MATERIAL SHOWN:
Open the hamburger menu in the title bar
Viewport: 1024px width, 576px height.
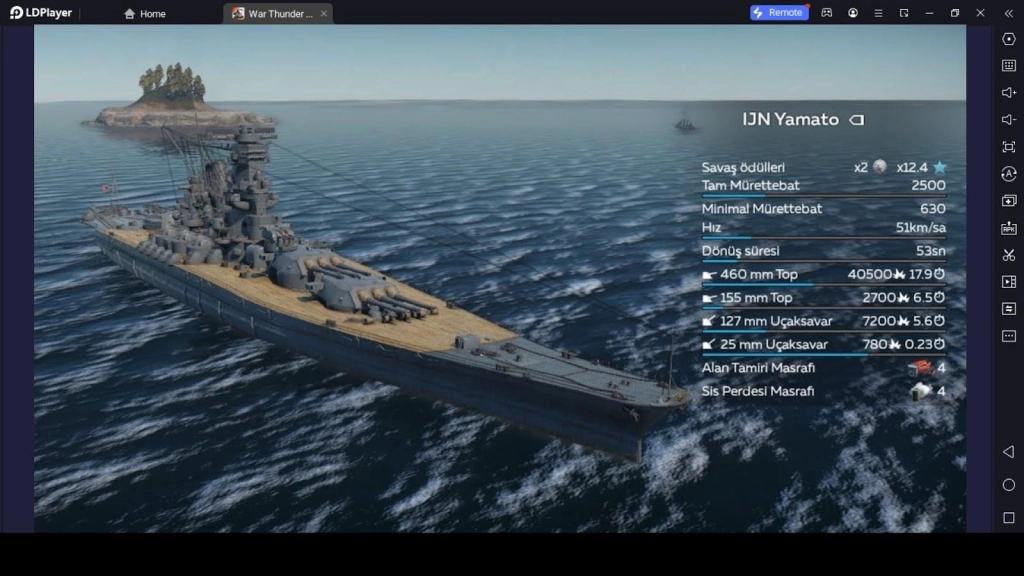879,12
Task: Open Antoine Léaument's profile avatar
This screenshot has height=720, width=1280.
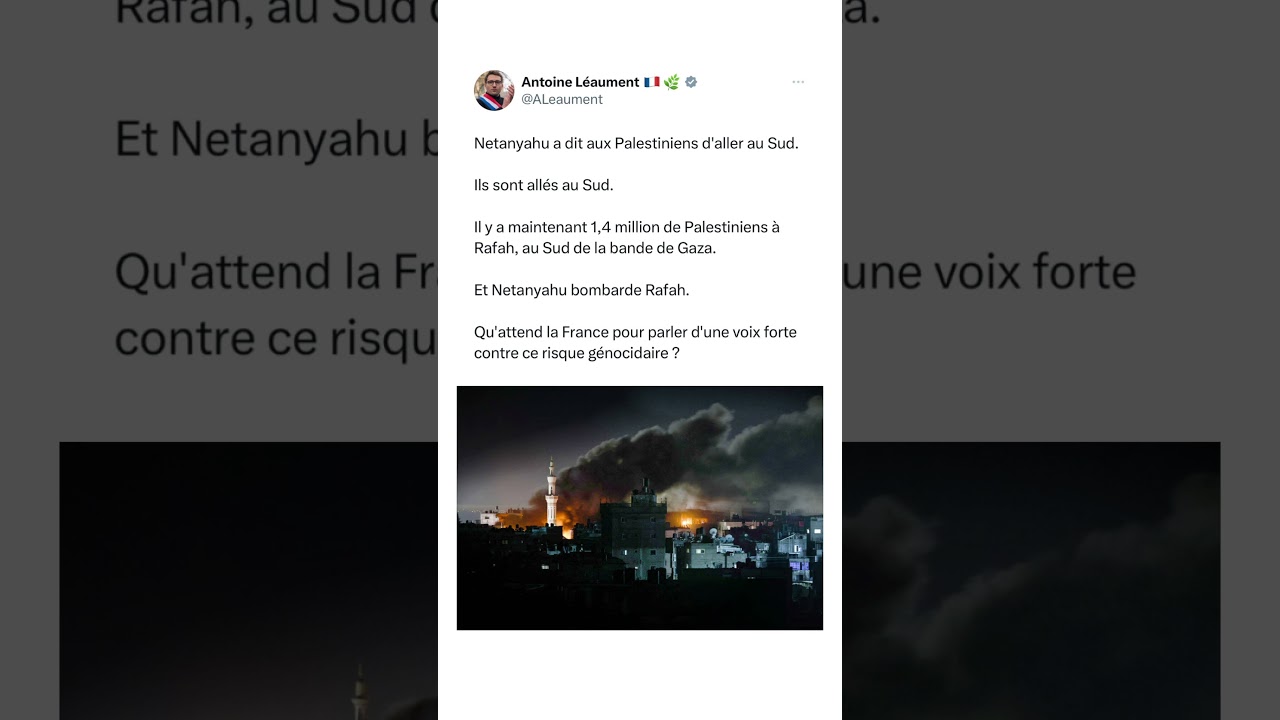Action: 494,90
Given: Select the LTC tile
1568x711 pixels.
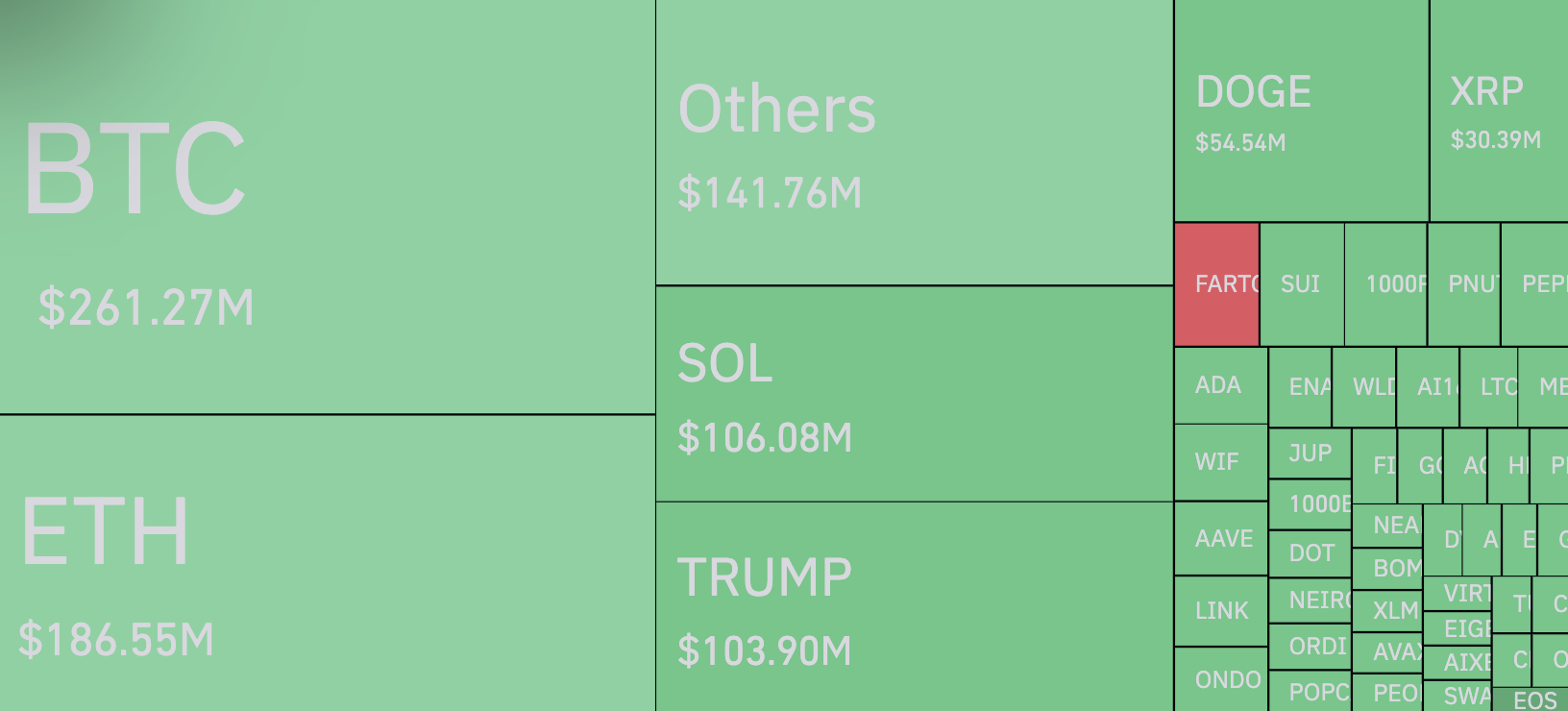Looking at the screenshot, I should click(x=1488, y=387).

DIRECTIONS: Would you output the data exactly, without any of its images?

PROBLEM SOLUTION:
Open the hamburger menu in the title bar
Viewport: 1024px width, 576px height.
879,12
Task: Open Antoine Léaument's profile avatar
This screenshot has height=720, width=1280.
Action: 494,90
Given: Select the LTC tile
1568x711 pixels.
Looking at the screenshot, I should click(x=1488, y=387).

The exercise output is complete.